Cull the outdated stuff
As well as culling for age, condition and lack of use, I need to make room on my shelves for these new diverse titles. That means some of the old stuff has to go. I am also looking at getting boxes or storing books 5-10 of larger series elsewhere to make room for others on the shelf. They get used infrequently enough that storing them makes sense.
However, culling the outdated, inappropriate and insensitive is time-consuming. I don’t have time to read all the books, I don’t even have time to get to the shelves most days. I’ll cull what I come across when I am with students, or work through a shelf at a time each week. It’s certainly not comprehensive but it’s a start.

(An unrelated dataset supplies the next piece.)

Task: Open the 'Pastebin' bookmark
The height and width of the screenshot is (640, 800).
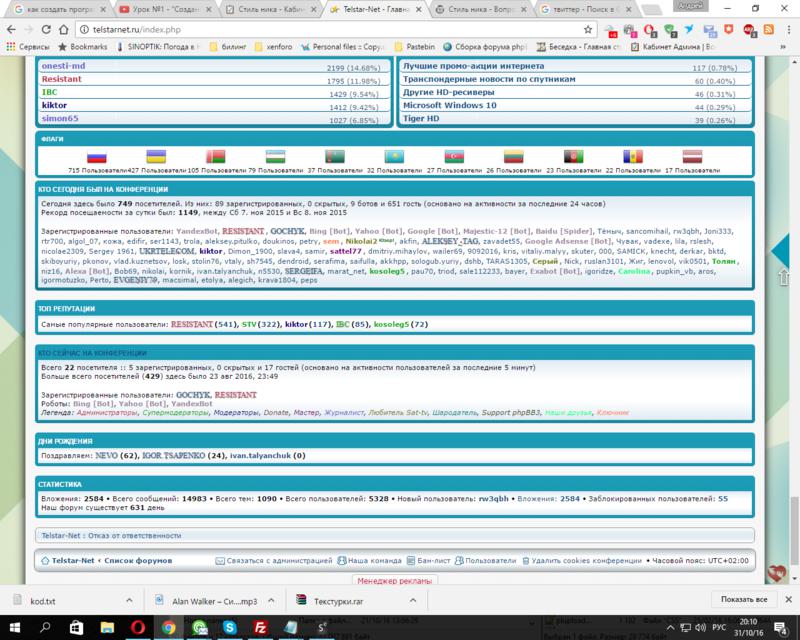Action: click(x=418, y=46)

Yes, this is on my to-do list. And I have to be honest, it’s not going to happen any time soon, I just don’t have the time and I’ve got too many other projects on the go. But I can audit collection by collection and through experiences like I’ve just had with the Year 7 cohort. I know what I am going to find if I audit the fantasy collection (actually any collection that I have not actively overhauled), white characters, white authors, cisgender characters, cisgender authors, European or USA centric, neurotypical, able. I know what I need to purchase. I know I need student input on those purchases.
Not just the books
It’s not just the books we should audit and check for diversity. I began the process of updating all our fiction genre stickers because I had a real problem with the pink male-female holding hands sticker being used for the Relationships section. I’ve now switched it to a sticker with two hands of different skin tone. Checking stickers, displays, and what books you promote and book talk for a wide range of diversity is also important.
All of it, all at once or just starting
I know I don’t have the funds or time to do it all, so I can only do it one collection at a time. For now, fantasy is on my hit list. I’ll weed again, add what I’ve purchased, gain student reactions, get their input on what’s still missing, be guided by the teachers and what they need their students to engage with, and make a list to purchase again next year when I have the budget to do so.
Slowly, I know my collection will become more diverse. And I know how important it is. All I have to do is think of that student’s face when they saw themselves reflected back on a book cover and that continues to drive me to make sure every student has that experience.
How do you approach creating a diverse collection?